Usage - Command Line¶
Just run ‘wdmtoolbox’ to get a list of subcommands
usage: wdmtoolbox [-h] [-v]
{copydsnlabel,copydsn,cleancopywdm,renumberdsn,deletedsn,wdmtoswmm5rdii,extract,wdmtostd,describedsn,listdsns,createnewwdm,createnewdsn,hydhrseqtowdm,stdtowdm,csvtowdm,setattrib}
...
positional arguments:
{copydsnlabel,copydsn,cleancopywdm,renumberdsn,deletedsn,wdmtoswmm5rdii,extract,wdmtostd,describedsn,listdsns,createnewwdm,createnewdsn,hydhrseqtowdm,stdtowdm,csvtowdm,setattrib}
copydsnlabel Make a copy of a DSN label (no data).
copydsn Make a copy of a DSN.
cleancopywdm Make a clean copy of a WDM file.
renumberdsn Renumber olddsn to newdsn.
deletedsn Delete DSN.
wdmtoswmm5rdii Print out DSN data to the screen in SWMM5 RDII format.
extract Print out DSN data to the screen with ISO-8601 dates.
wdmtostd DEPRECATED: New scripts use 'extract'. Will be removed
in the future.
describedsn Print out attributes of a single DSN
listdsns Print out a table describing all DSNs in the WDM.
createnewwdm Create a new WDM file, optional to overwrite.
createnewdsn Create a new DSN.
hydhrseqtowdm Write HYDHR sequential file to a DSN.
stdtowdm DEPRECATED: Use 'csvtowdm'.
csvtowdm Write data from a CSV file to a DSN.
setattrib Set an attribute value for the DSN. See WDM
documentation for full list
options:
-h, --help show this help message and exit
-v, --version show program's version number and exit
The default for all of the subcommands that accept time-series data is to pull from stdin (typically a pipe or redirection). If a subcommand accepts an input file for an argument, you can use “… –input_ts=input_file_name.csv …”, or redirection “… < input_file_name.csv”.

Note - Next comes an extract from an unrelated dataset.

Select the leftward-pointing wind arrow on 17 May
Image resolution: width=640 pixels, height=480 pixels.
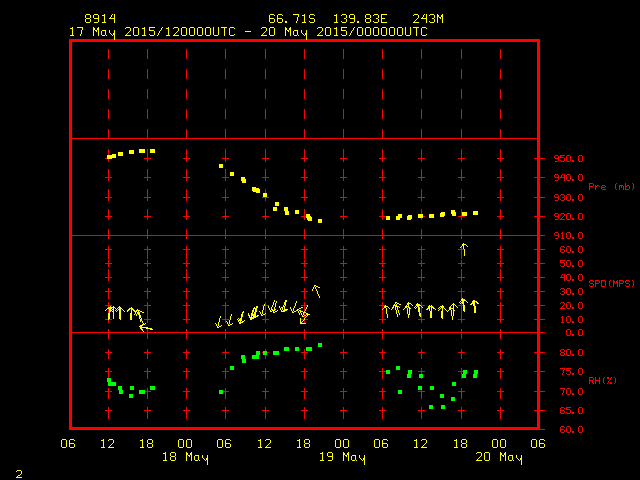pos(146,327)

A WDM file stores time-series asociated with a Data Set Number (DSN). A DSN is a number between 1 and 32000, though HSPF can only use for input and output DSNs below 1000. DSN numbers of 1000 and above should be used for calculation and observed time-series. The DSN must exist before before being used.
Typical usage:
wdmtoolbox createnewwdm met.wdm
wdmtoolbox createnewdsn met.wdm 101 --tcode=3 --constituent=HPCP --tstype=HPCP --location=12345678 --description='NWS STATION 1' --scenario=INPUT
wdmtoolbox csvtowdm met.wdm 1011 < nws_station_1.csv
To look at the DSN table:
wdmtoolbox listdsns met.wdm
You can also use “tsgettoolbox” to populate the DSN with data from various on-line sources. Look at the “tsgettoolbox” documentation at tsgettoolbox for particulars on installation, but it may be as easy as “pip install tsgettoolbox”.
“tsgettoolbox” examples:
# Make a new wdm.
wdmtoolbox createnewwdm obs.wdm
# Create new DSN.
wdmtoolbox createnewdsn obs.wdm 10 --scenario SIMULATE --location 02232000 --constituent FLOW
# Download flow data for USGS station 02232000 and pipe into DSN.

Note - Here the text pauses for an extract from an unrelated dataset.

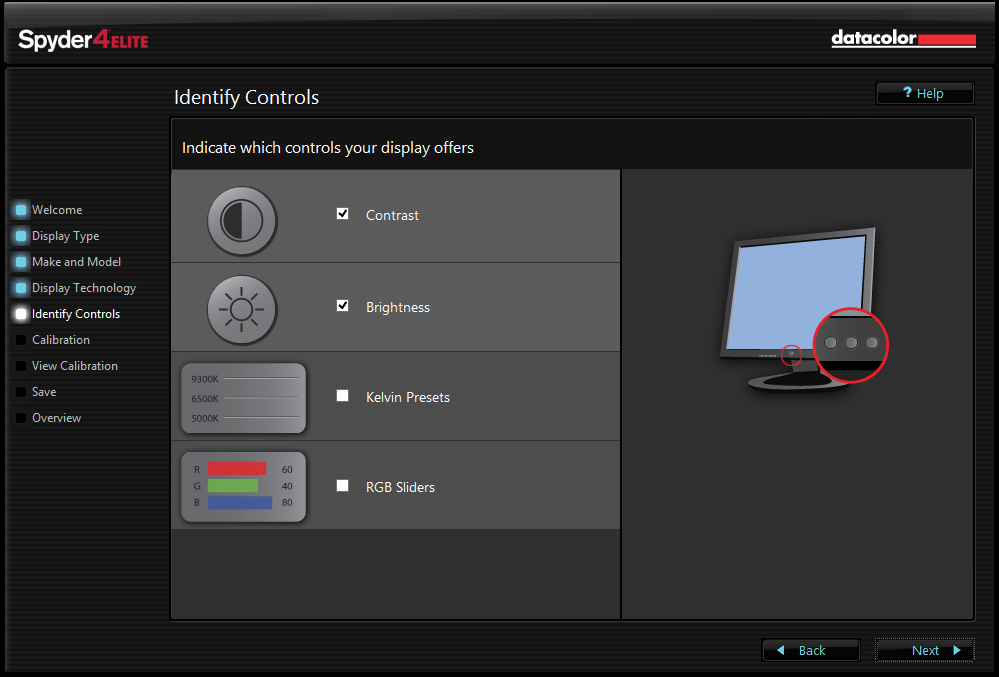This screenshot has width=999, height=677.
Task: Click the Identify Controls step indicator square
Action: point(21,313)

# The --startDT option is required otherwise only the latest value is
# returned.
tsgettoolbox nwis --sites=02232000 --parameterCd=00060 --startDT 2000-01-01 | wdmtoolbox csvtowdm obs.wdm 10
# List DSNs.
wdmtoolbox listdsns obs.wdm
# Plot the flow data in DSN 10.
wdmtoolbox extract obs.wdm 10 | tstoolbox plot
Sub-command Detail¶
cleancopywdm¶
usage: wdmtoolbox cleancopywdm [-h] [--overwrite] inwdmpath outwdmpath
Make a clean copy of a WDM file.
positional arguments:
inwdmpath Path and WDM filename of the input
WDM file.
outwdmpath Path and WDM filename of the output
WDM file.
options:
-h | --help
show this help message and exit
--overwrite
Whether to overwrite the target DSN if it exists.
copydsn¶
usage: wdmtoolbox copydsn [-h] [--overwrite] inwdmpath indsn outwdmpath outdsn
Make a copy of a DSN.
positional arguments:
inwdmpath Path and WDM filename of the input
WDM file.
indsn Source
DSN.
outwdmpath Path and WDM filename of the output
WDM file.
outdsn Target
DSN.
options:
-h | --help
show this help message and exit
--overwrite
Whether to overwrite the target DSN if it exists.
createnewdsn¶
usage: wdmtoolbox createnewdsn [-h] [--tstype TSTYPE] [--base_year BASE_YEAR]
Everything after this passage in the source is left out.